Beauty parade to expose some ugly truths
Last Tuesday the audit teams of PricewaterhouseCoopers and Ernst & Young gathered in Beijing for an accountants' beauty parade.
They were competing for what might seem a dubious prize - conducting the first international audit of the Agricultural Bank of China, the most troubled bank in one of the world's most backward banking sectors. For reasons as yet unknown, rival firm KPMG pulled out of the running on the same day without submitting a bid.
Agricultural Bank has been left on the sidelines while its fellow Big Four banks - Bank of China, China Construction Bank and Industrial and Commercial Bank of China were bailed out by the central government and then restructured. Thus cleaned up, they arranged to sell stakes in themselves to some of the world's biggest financial institutions before preparing to sell shares on domestic and overseas exchanges.
In addition to being allowed to unload massive quantities of non-performing loans on to custom-made assets disposal companies, Hong Kong-listed BOC and Construction Bank each received US$22.5 billion of capital from China's massive foreign exchange reserves in 2003. ICBC early last year received more than US$15 billion in funds and is expected to sell shares in Hong Kong in October.
Thus the decision to invite bids for a full independent audit involving a sample of 45 of Agricultural Bank's 31,000 branches marks a small but potentially significant sign that the central government intends eventually to take it down the same path leading to a bailout and possible sale to investors.
That said, no one, not even the bank's top management, expects a share sale to happen for at least another two or three years. And the bank's financial woes mean it could need a bigger capital injection than its three rivals put together. Even then it could be hard to find foreign strategic investors willing to place a bet on its future. Just training its more than 450,000 employees in even the rudiments of proper commercial banking is a daunting challenge at best.
Government sources say an alternative plan to break the bank up into regional-level entities is still being considered, despite official government denials.
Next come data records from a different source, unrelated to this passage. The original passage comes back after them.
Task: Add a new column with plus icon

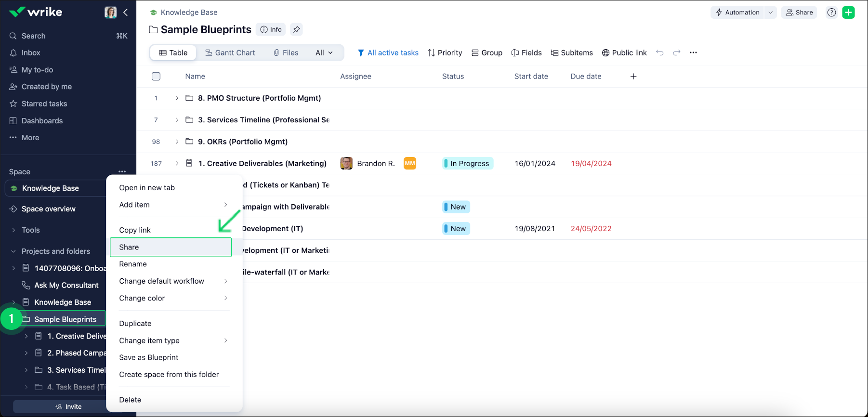Action: click(633, 77)
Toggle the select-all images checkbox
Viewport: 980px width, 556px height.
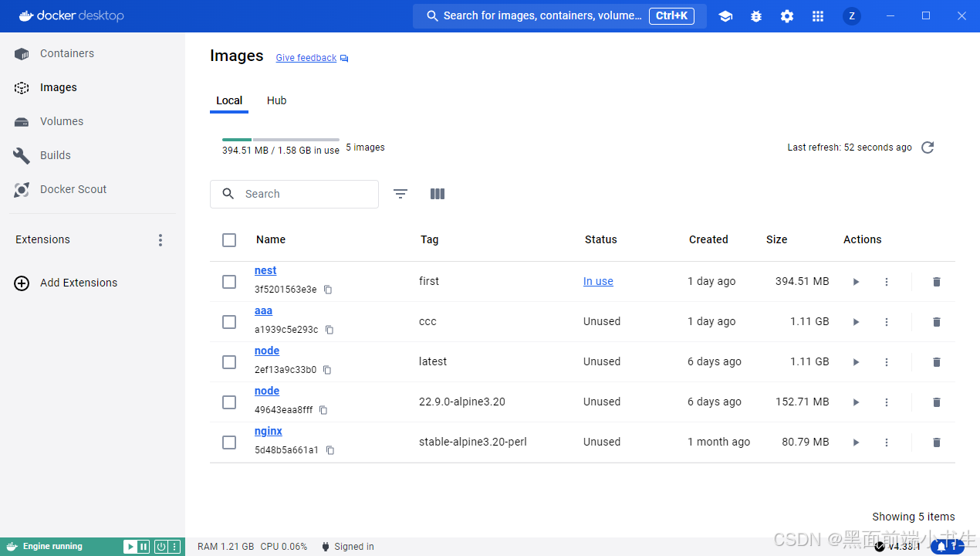[x=229, y=239]
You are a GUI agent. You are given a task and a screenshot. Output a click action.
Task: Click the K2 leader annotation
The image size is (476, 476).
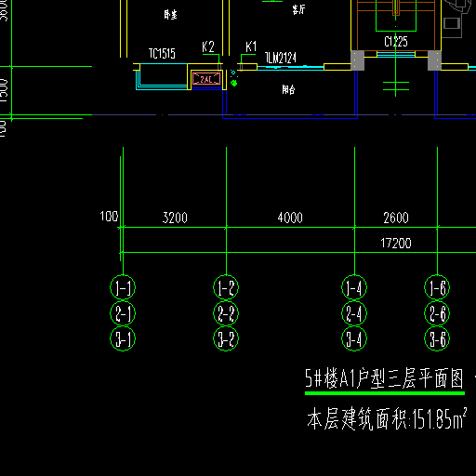[208, 46]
'Breaking up the bank is probably the best solution,' one source said. 'No boss in Beijing can make sure the branches do not make more corrupt and unprofitable loans in Xinjiang, Gansu and Hunan and if it's broken up, the pieces will be easier to sell to strategic and public investors.'
People involved in a preliminary review of the bank's internal systems and processes say it is a morass of old-style central planning attitudes and blatant fraud.
The bank made some efforts at reform: it tried to introduce reporting requirements designed to make branch managers accountable to the head office in Beijing rather than to local party bosses who direct lending to pet projects and their own pockets.
However, these reform efforts have been slow and halting, in part because of anticipation of a bailout.
The 'peasant's bank' still makes about 12 per cent of the loans in China, which increased 2.12 trillion yuan in the first five months. But its official estimated bad loans account for about US$90 billion or about 70 per cent of the Big Four banks' combined US$132 billion in non-performing loans.
'If we never make another bad loan ever again, it would still take us 80 years to lend our way out of the bad loans we already have,' one bank official said privately.
According to rough estimates, the bank is lending an average of 1.5 billion yuan a day. Using its 2005 non-performing loan ratio of 26.17 per cent as a guide, that means the bank is giving away almost 400 million yuan a day to debtors who will never pay it back.